= Māoriness =

Qualities of being Māori

Māoriness is the state or quality of being Māori, or of embodying Māori characteristics. It comprises the qualities that distinguish Māori and form the basis of their peoplehood and identity, and the expressions of Māori culture — such as habits, behaviours, or symbols — that have a common, familiar or iconic quality readily identifiable with the Māori people.

==Background==
Māoriness has a multitude of dimensions, being expressed along many cultural axis points. The concept of Māoritanga, or Māori culture, such as in events like Te Matatini, forms a significant part of the fabric of behaviours and habits that form a sense of Māoriness.
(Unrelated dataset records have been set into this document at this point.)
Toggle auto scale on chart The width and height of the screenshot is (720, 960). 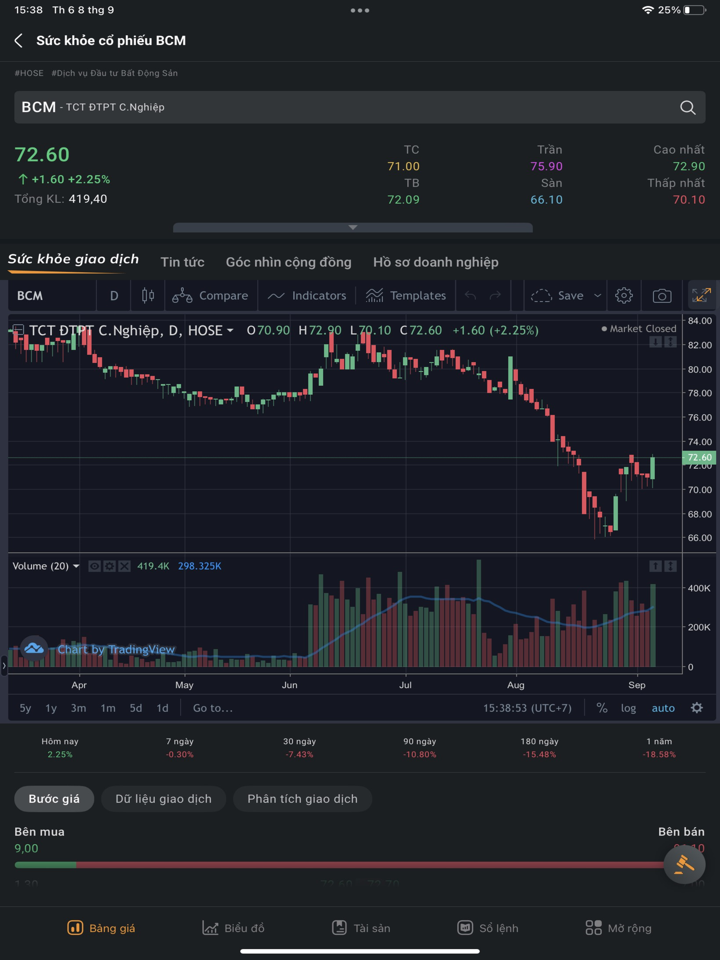[x=663, y=708]
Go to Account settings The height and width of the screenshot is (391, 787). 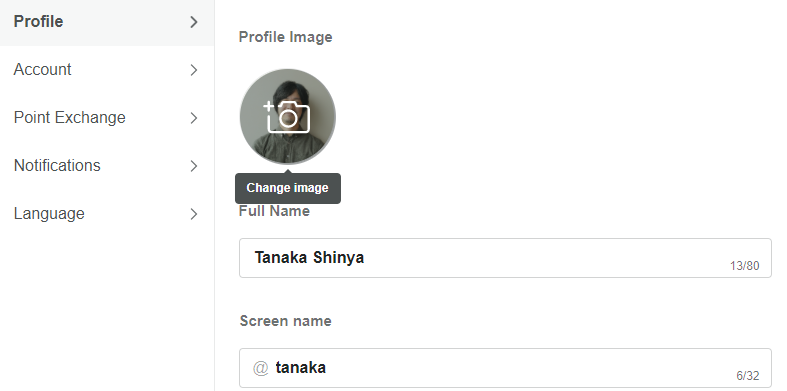coord(107,70)
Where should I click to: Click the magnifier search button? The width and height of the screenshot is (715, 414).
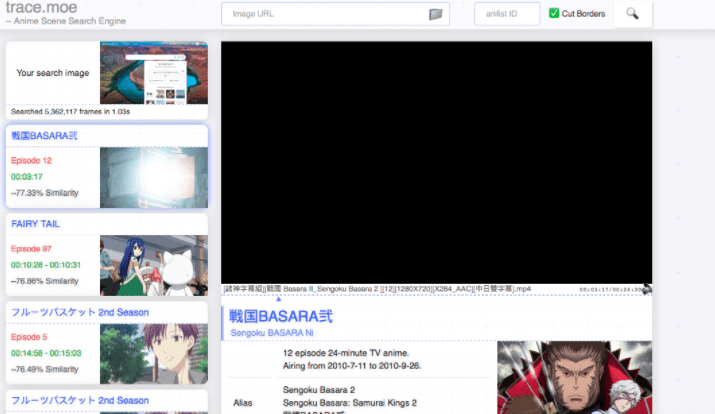click(x=632, y=14)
In 1991, in a Hocken Collections study, Professor Atholl Anderson proposed that for many Māori, Māoriness had become confined to a simple acknowledgement of some native ancestry, especially for urban Māori people who may become isolated from their tribal roots. In his 2001 book Paradise Reforged, historian James Belich outlines how the legacy of the Young Māori Party created a form of "benign segregation", creating separate Māori elements for military, sport and land development in New Zealand and therefore nurturing a sense of Māoriness.

In 2017, scholar Elizabeth Kerekere has identified use of the term takatāpui as an important cultural bridging word, in rooting the LGBTQ community to its Māoriness and fostering acceptance. In 2018, political commentator Lizzie Marvelly discussed the difficulty justifying her whakapapa (a native genealogical custom, which is closely linked to Māoriness) as a "white Māori", and the societal need for a more inclusive description of Māoriness.

==Academic research==
Published as research in the psychology department of Victoria University of Wellington, in 1960 Professor John Williams identified two forms of Māoriness; by enculturation and by cognitive choice, proposing there was both a conscious and unconscious manifestation of its expression. Williams created an "Index of Maoriness" questionnaire, which attempted to measure the socio-cultural make up of Māoriness.

In 1971, Journal of the Polynesian Society formed another model for the measurement of its ethnocultural expression. Dr Christina Stachurski has suggested that 1984's The Bone People provided a legitimate portrayal of Māoriness, partly due to the author Keri Hulme's Māori heritage.